Normal Diffie-Hellman Key Exchange

From DH to X3DH

Perrin and Marlinspike improved upon this model by introducing the concept of PreKeys. Those basically are the first halves of a DH-handshake, which can – along with some other keys of the user – be uploaded to a server prior to the beginning of a conversation. This way another user can initiate a session by fetching one half-completed handshake and completing it.

Basically the Signal protocol comprises of the following set of keys per user:

IdentityKey (IK)Acts as the users identity by providing a stable fingerprint
Signed PreKey (SPK)Acts as a PreKey, but carries an additional signature of IK
Set of PreKeys ({OPK})Unsigned PreKeys

If Alice wants to start chatting, she can fetch Bobs IdentityKey, Signed PreKey and one of his PreKeys and use those to create a session. In order to preserve cryptographic properties, the handshake is modified like follows:

DH1 = DH(IK_A, SPK_B)
DH2 = DH(EK_A, IK_B)
DH3 = DH(EK_A, SPK_B)
DH4 = DH(EK_A, OPK_B)

S = KDF(DH1 || DH2 || DH3 || DH4)

EK_A denotes an ephemeral, random key which is generated by Alice on the fly. Alice can now derive an encryption key to encrypt her first message for Bob. She then sends that message (a so called PreKeyMessage) over to Bob, along with some additional information like her IdentityKey IK, the public part of the ephemeral key EK_A and the ID of the used PreKey OPK.

Visual representation of the X3DH handshake

Once Bob logs in, he can use this information to do the same calculations (just with swapped public and private keys) to calculate S from which he derives the encryption key. Now he can decrypt the message.

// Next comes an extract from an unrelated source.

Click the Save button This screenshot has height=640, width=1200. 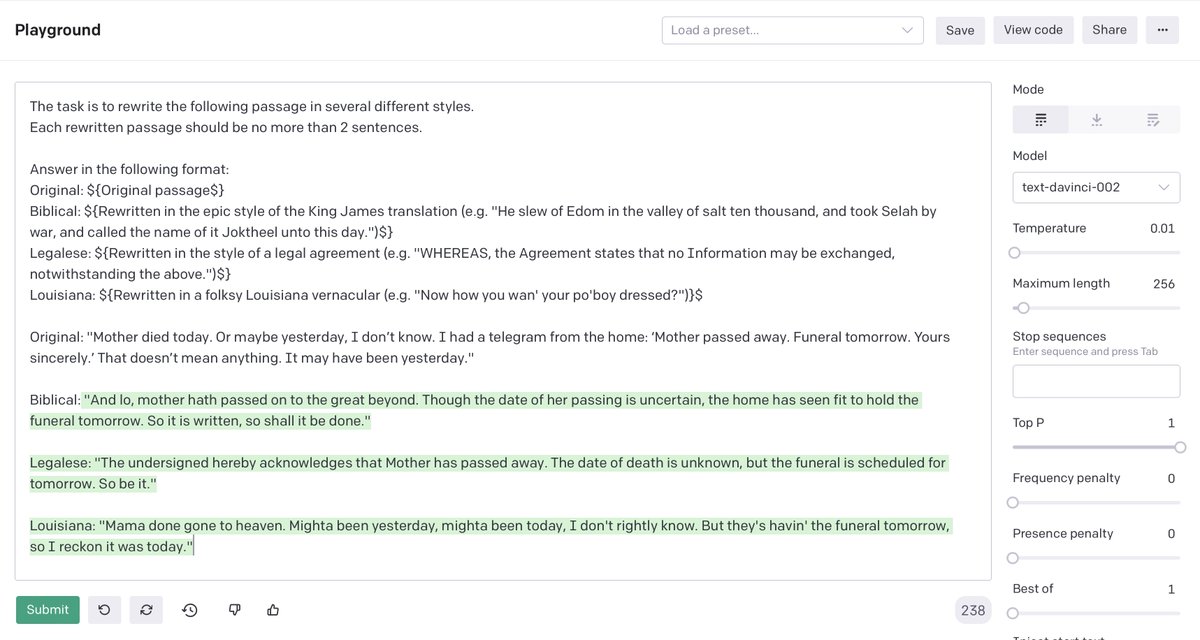(x=960, y=30)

In order to prevent the session initiation from failing due to lost messages, all messages that Alice sends over to Bob without receiving a first message back are PreKeyMessages, so that Bob can complete the session, even if only one of the messages sent by Alice makes its way to Bob. The exact details on how OMEMO works after the X3DH key exchange will be discussed in part 2 of this series 🙂

X3DH Key Exchange TL;DR

X3DH utilizes PreKeys to allow session creation with offline users by doing 4 DH handshakes between different keys.

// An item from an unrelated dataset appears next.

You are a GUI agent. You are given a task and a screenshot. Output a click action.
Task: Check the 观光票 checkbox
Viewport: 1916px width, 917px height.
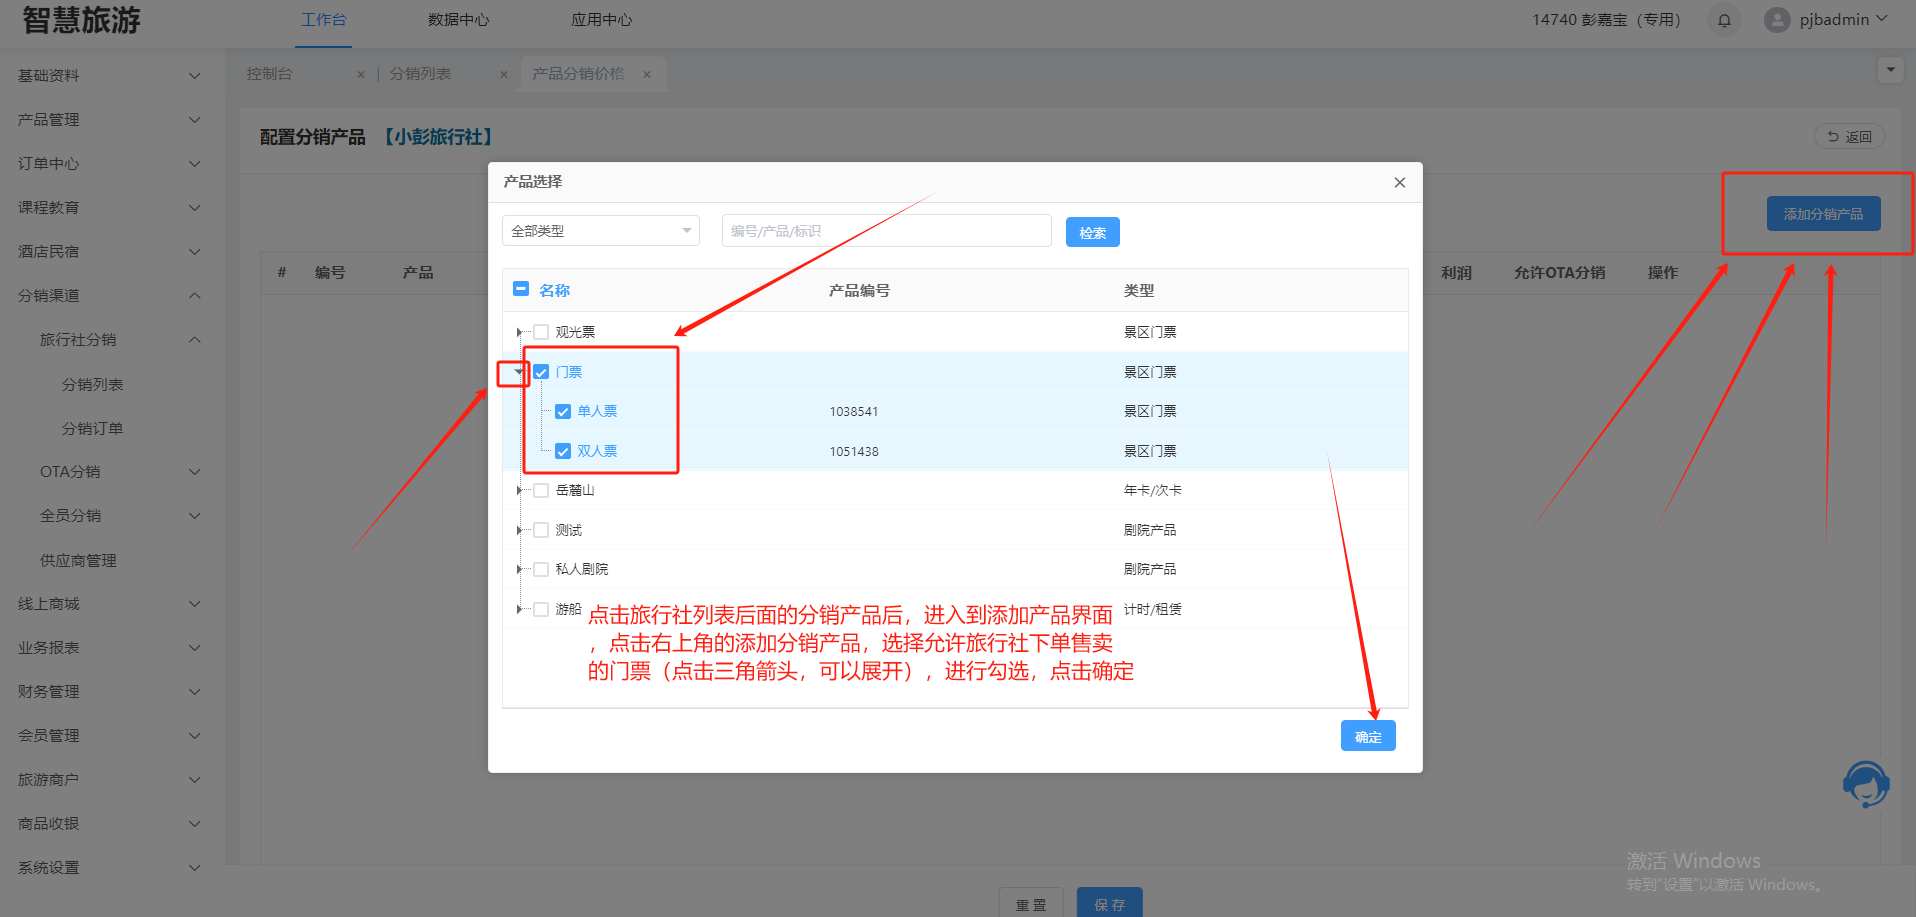coord(541,332)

A subtle but important implementation difference between OMEMO and Signal is, that the Signal server is able to manage the PreKeys for the user. That way it can make sure, that every PreKey is only used once. OMEMO on the other hand solely relies on the XMPP servers PubSub component, which does not support such behavior. Instead, it hands out a bundle of around 100 PreKeys. This seems like a lot, but in reality the chances of a PreKey collision are pretty high (see the birthday problem).

OMEMO does come with some counter measures for problems and attacks that arise from this situation, but it makes the protocol a little less appealing than the original Signal protocol.

Clients should for example keep used PreKeys around until the end of catch -up of missed message to allow decryption of messages that got sent in sessions that have been established using the same PreKey.